Buuut-they handle higher voltages so a K9 220V can have higher voltages thrown at it _and_ produces more torque per amp. Even comparing running the 220V rated Kostov spec to the "push it to the limit" specs you are giving for the Warp9 you are 12kw ahead when using the K9 220v and SolitonJr. Jack up the volts on the K9 220V and you gain even more. The Junior is fully utilized by the K9 220V. The Soliton1 is a better match to the amp capacity of the Warp9 or even better the amp _and_ volt capacity K11 Alpha or the Warp11HV. 

This car is going to be lightweight and have a gearbox right?


----------



## DIYguy (Sep 18, 2008)

Batterypoweredtoad said:


> Buuut-they handle higher voltages so a K9 220V can have higher voltages thrown at it _and_ produces more torque per amp. Even comparing running the 220V rated Kostov spec to the "push it to the limit" specs you are giving for the Warp9 you are 12kw ahead when using the K9 220v and SolitonJr. Jack up the volts on the K9 220V and you gain even more. The Junior is fully utilized by the K9 220V. The Soliton1 is a better match to the amp capacity of the Warp9 or even better the amp _and_ volt capacity K11 Alpha or the Warp11HV.
> 
> This car is going to be lightweight and have a gearbox right?


There is a reason the race tracks are not full of Kostov's. Don't get me wrong, I like the motors. 
Check the motor voltage during hard acceleration and see what it is. . . regardless of the battery voltage or controller specs. . . it comes down mostly to current. Sure voltage matters for higher rpm. It will depend a lot on gearing for sure.


----------



## Batterypoweredtoad (Feb 5, 2008)

I really wish more logs were available.

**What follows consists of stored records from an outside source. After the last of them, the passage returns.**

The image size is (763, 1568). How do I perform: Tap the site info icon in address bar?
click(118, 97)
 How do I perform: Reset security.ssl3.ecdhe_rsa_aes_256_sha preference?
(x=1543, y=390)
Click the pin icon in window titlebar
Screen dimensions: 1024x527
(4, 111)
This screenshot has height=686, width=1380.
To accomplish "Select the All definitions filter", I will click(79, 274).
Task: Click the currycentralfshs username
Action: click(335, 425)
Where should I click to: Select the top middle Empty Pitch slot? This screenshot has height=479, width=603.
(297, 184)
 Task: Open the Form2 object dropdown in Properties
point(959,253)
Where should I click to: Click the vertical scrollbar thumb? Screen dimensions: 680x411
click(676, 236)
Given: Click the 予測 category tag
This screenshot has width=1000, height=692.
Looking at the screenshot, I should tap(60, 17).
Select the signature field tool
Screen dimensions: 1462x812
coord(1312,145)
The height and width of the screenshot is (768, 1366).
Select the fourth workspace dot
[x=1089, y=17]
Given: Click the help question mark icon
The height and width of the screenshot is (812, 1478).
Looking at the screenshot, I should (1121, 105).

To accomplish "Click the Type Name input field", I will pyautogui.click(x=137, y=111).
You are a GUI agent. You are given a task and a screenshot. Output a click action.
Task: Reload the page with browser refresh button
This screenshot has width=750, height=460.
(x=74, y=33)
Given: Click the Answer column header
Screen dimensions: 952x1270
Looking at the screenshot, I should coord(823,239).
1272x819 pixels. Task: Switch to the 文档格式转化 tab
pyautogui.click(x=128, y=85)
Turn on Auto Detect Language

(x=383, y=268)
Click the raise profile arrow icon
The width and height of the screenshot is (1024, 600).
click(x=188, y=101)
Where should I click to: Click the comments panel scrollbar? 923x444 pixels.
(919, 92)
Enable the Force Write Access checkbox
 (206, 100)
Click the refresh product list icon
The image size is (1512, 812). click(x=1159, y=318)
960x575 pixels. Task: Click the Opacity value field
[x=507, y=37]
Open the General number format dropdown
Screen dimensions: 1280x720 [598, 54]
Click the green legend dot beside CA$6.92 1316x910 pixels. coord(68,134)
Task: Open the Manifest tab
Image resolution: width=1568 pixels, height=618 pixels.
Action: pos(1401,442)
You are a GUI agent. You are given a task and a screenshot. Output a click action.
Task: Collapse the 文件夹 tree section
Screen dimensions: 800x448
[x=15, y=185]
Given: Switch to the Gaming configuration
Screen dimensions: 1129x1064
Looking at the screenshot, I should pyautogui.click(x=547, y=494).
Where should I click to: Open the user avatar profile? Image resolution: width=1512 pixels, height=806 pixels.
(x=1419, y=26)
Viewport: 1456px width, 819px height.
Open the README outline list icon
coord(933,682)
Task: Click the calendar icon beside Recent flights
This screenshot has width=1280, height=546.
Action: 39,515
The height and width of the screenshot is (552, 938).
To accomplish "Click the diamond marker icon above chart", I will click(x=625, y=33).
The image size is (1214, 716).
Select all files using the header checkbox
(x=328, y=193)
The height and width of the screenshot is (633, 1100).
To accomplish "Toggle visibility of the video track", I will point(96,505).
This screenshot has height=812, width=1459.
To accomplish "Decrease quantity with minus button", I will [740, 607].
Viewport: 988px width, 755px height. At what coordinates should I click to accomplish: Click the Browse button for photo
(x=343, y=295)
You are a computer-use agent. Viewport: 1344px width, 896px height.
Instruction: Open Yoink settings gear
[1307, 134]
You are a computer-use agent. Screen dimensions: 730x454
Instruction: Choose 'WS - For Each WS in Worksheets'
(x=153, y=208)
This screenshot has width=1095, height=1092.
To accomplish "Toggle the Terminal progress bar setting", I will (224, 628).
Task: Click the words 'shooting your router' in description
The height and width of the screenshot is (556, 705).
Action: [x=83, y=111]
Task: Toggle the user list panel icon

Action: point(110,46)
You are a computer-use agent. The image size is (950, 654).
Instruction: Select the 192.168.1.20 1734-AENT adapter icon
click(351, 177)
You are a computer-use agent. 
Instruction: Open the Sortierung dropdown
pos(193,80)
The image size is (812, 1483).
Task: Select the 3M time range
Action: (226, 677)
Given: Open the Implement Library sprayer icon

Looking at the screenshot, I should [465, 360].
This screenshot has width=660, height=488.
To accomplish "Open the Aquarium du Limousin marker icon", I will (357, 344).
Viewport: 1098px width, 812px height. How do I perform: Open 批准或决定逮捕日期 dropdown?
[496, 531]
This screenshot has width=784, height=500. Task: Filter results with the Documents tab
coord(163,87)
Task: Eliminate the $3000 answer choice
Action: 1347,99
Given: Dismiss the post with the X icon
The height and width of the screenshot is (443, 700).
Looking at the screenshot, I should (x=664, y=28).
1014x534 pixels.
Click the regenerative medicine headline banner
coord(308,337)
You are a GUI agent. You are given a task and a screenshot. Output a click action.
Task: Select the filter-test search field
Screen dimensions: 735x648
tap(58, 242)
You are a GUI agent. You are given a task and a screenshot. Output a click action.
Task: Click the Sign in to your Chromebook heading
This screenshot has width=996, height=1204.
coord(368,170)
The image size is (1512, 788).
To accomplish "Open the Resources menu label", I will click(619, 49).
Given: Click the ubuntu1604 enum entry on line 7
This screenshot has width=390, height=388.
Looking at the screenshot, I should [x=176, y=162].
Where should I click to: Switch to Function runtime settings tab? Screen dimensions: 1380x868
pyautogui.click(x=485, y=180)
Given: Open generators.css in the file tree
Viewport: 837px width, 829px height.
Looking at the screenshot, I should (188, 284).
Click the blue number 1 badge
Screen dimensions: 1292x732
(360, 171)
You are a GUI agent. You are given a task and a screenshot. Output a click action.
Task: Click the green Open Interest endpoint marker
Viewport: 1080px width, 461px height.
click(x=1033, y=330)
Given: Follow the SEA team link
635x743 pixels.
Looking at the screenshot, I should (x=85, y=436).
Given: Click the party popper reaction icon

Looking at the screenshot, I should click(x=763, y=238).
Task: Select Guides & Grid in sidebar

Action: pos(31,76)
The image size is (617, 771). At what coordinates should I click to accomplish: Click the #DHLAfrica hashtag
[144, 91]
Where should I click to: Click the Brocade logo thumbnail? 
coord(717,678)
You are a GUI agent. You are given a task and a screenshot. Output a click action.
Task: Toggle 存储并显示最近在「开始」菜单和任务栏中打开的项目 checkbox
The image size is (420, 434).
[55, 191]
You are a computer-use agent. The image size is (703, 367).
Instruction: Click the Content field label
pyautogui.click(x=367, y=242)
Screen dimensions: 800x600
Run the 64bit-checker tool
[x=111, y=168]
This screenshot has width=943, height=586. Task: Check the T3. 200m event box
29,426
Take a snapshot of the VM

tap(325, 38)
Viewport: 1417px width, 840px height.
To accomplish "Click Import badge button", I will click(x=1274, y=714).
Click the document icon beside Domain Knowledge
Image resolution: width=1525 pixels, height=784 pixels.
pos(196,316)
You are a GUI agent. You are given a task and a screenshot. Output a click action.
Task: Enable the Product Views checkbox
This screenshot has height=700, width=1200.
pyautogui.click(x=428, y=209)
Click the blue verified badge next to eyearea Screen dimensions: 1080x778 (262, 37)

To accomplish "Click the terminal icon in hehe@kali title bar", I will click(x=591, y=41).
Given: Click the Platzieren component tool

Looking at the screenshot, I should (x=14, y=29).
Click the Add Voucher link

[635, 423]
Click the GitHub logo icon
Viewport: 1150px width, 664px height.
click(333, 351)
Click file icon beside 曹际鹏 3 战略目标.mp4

There are really not that many motors on racetracks at all and very few of the people are producing or sharing good data. It does seem like batteries are finally improving to the point where a high voltage pack remains a high voltage pack under load. I think most serious racers have chased amps because the commonly used batteries and motors favored that.


----------



## Billzilla (Sep 16, 2012)

Batterypoweredtoad said:


> Buuut-they handle higher voltages so a K9 220V can have higher voltages thrown at it _and_ produces more torque per amp. Even comparing running the 220V rated Kostov spec to the "push it to the limit" specs you are giving for the Warp9 you are 12kw ahead when using the K9 220v and SolitonJr. Jack up the volts on the K9 220V and you gain even more. The Junior is fully utilized by the K9 220V. The Soliton1 is a better match to the amp capacity of the Warp9 or even better the amp _and_ volt capacity K11 Alpha or the Warp11HV.
> 
> This car is going to be lightweight and have a gearbox right?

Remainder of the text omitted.